Both UnraidFS and mergerFS can merge drives of separate types and sizes into one array. They also allow removing / adding drives without disturbing the array. None of this is possible with traditional RAID (or at least not without a significant time sink for re-making the array), no matter the type of RAID you use.

Dunstabzugshaubitze ,

And no, I have not tested it because I don't know how I'm actually supposed to do that.

depends on what you backup and how.

if it's just "dumb" files (videos, music pictures etc.), just retrieve them from your backups and check if you can open the files.

complex stuff? probably try to rebuild the complex stuff from a backup and check if it works as expected and is in the state you expect it to be in. how to do that really depends on the complex stuff.

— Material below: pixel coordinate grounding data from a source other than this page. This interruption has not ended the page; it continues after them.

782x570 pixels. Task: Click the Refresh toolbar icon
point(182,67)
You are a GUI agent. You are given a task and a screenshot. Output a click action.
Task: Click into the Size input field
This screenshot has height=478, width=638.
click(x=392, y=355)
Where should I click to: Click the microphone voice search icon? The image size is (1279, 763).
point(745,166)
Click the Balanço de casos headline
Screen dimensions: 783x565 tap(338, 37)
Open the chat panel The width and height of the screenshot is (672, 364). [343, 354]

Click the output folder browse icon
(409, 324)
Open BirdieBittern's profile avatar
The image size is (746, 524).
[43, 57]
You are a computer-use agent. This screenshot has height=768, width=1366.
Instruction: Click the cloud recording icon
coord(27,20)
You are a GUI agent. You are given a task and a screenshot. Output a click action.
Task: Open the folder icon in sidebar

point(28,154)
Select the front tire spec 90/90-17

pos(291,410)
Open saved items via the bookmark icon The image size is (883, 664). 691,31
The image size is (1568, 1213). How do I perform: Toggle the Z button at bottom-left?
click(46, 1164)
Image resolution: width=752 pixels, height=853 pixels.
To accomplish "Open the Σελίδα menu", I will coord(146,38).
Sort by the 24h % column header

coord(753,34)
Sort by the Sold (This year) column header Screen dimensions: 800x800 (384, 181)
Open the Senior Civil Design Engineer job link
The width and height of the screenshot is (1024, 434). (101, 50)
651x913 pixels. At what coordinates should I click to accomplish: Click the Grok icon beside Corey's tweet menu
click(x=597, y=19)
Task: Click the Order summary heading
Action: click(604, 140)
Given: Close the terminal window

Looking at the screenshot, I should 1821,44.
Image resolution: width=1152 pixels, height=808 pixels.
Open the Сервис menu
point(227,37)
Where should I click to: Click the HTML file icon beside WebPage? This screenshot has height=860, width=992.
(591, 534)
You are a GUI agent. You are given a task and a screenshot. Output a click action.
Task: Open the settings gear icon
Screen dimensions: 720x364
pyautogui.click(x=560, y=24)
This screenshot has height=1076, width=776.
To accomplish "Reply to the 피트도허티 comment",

i'd guess for most people it's enough to make sure to backup dumb files and configurations, so they can rebuild their stuff rather than being able to restore a complex system in exactly the same state it was in before bad things happened.

narc0tic_bird ,
@narc0tic_bird@lemm.ee avatar

I backup my /home folder on my PC to my NAS using restic (used to use borg, but restic is more flexible). I backup somewhat important data to an external SSD on a weekly basis and very important data to cloud storage on a nightly basis. I don't backup my *arr media at all (unless you count the automated snapshots on my NAS), as it's not really important to me and can simply be redownloaded in most cases.

So I don't and wouldn't apply the 321 rule to all data as it's simply too expensive for the amount of data I have and it'd take months to upload with my non-fiber internet connection. But you should definitely apply it to data that's important to you.

taladar ,

I have just been using Borg with a Hetzner Storagebox as the target. That has the advantage of being off-site and not using up a lot of space since it deduplicates. It also encrypts the backup. It might take a while for the initial backup at 24TB though depending on your connection.

sturlabragason ,

Shit I’ve never heard of Hetzner but their pricing makes de-Googling all my decades of family photos a viable option! Thanks!

ponchow8NC ,

Damn never heard of them looks great. Is there any catch or is it like a small company that might go out of business in a few years? I still haven't had to backup more then 4tb but once I do get up to those numbers they might be the best option compared to offsite hard drives like I been doing

taladar ,

They are anything but small. They are probably one of the biggest German hosting companies out there.

buedi ,

As mentioned already, Hetzner is a very big Hoster in Germany. I am a customer since nearly 15 years now and in all that time they also rised the prices only once for the package I use (and I think it was only recently in 2023 or so where it went from 4,90€ to 5,39€). Also their Storage Box seems to be not only one of the cheapest out there I have seen, but as far as I remember, you do not have to pay for the traffic if you want to restore your data, like it is with other hosters. Also they had a good service, were responsive if I opened a Ticket in the past and I can not remember if I had ever problems with the service I use (Web Hosting package).

7Sea_Sailor ,
@7Sea_Sailor@lemmy.dbzer0.com avatar

Can confirm that there is 0 ingress or egress fees, since this is not an S3 container storage server, but a simple FTP server that also has a borg&restic module. So it simply doesnt fall into the e/ingress cost model.

dan ,
@dan@upvote.au avatar

is it like a small company that might go out of business in a few years?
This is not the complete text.